Brandtjen did not respond to a request for comment on the contract Wednesday.
The U.S. Department of Justice has warned states that giving third-party contractors access to voting machines could violate federal law. Clerks have also expressed concern turning over voting equipment could cost local governments who'd then have to replace the machines due to a chain of custody breach.
Assembly Minority Leader Gordon Hintz (D-Oshkosh) said he believed the Gableman investigation amounted to a campaign ploy ahead of next year's governor's race, which will likely determine whether Republican election bills become law.
"The reality is promoting the Big Lie is an election strategy," Hintz said. "It's a well-funded, well-coordinated effort to create the idea that there's fraud out there and that that must be fixed with election reform."
The contact pays Gableman a total of $55,000; it also allows Gableman to hire five additional investigators and pay each of them $25,000.
Under the agreement, Gableman has the authority to hire outside lawyers with a budget of $50,000. Gableman also received $50,000 to cover court reporting costs, $25,000 to cover travel expenses, and $15,000 for "communications" related to the investigation.

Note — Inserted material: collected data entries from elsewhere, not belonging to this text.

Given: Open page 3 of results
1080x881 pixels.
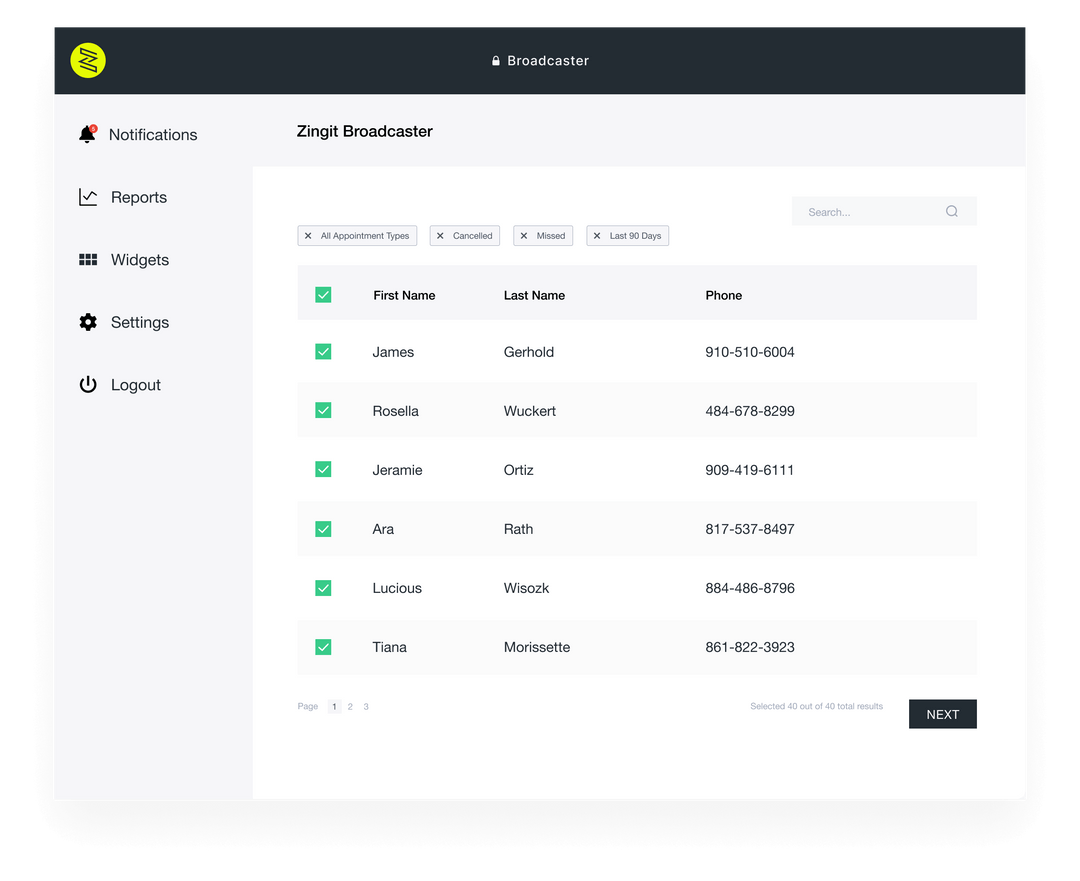Looking at the screenshot, I should pyautogui.click(x=366, y=706).
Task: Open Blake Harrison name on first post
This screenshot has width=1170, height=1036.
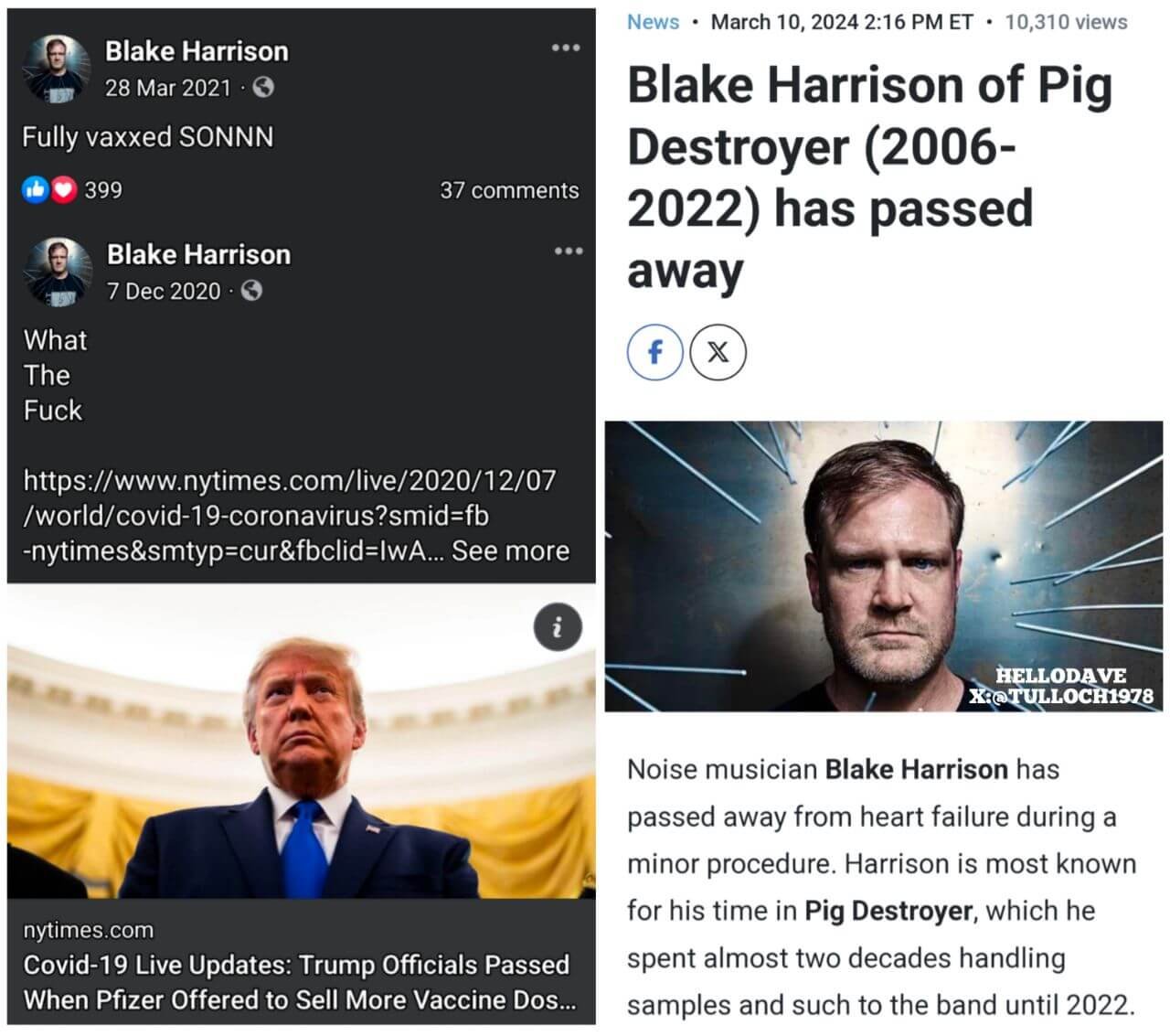Action: 197,51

The nonpartisan Legislative Fiscal Bureau is currently in the midst of its own review of the election with its results expected to be presented later in the fall.
Johnson talks election on secret recording
In a video posted Tuesday, Lauren Windsor, a liberal activist posing as a conservative, recorded her interaction with Senator Ron Johnson, who did not appear to know he was being recorded.
Johnson told the activist, Lauren Windsor, he believed Trump lost the November election because fewer Republicans voted for the former president, noting the vote totals for GOP state Assembly candidates compared to Trump.
"If Trump got all the Republicans - if all the Republicans voted for Trump the way they voted for the Assembly canddiates, he would've won," Johnson told Windsor. "He didn't get 51,000 votes that other Republicans got. That's why he lost."
Johnson also told Windsor he believed some conservatives were putting too much energy toward the review of voting equipment.
"I really do think there's too much concentrated on the machines," Johnson told Windsor. "I've talked to Dominion [Voting Systems,] I've talked to all these guys."
A spokesperson for Johnson said the senator was unavailable for an interview with 27 News Wednesday but provided a statement on Windsor's recording.
"This supposed undercover recording by a Democrat political operative at a public event is consistent with what I’ve been saying publicly on the 2020 election, no need for hidden cameras and secret recordings," the statement read.
Johnson's statement went on to say while there was "nothing obviously wrong" with Wisconsin's results, he added there were "irregulates" - such as Madison's Democracy in the Park, where people could drop off absentee ballots and clerks accepting private donations - that still should be addressed.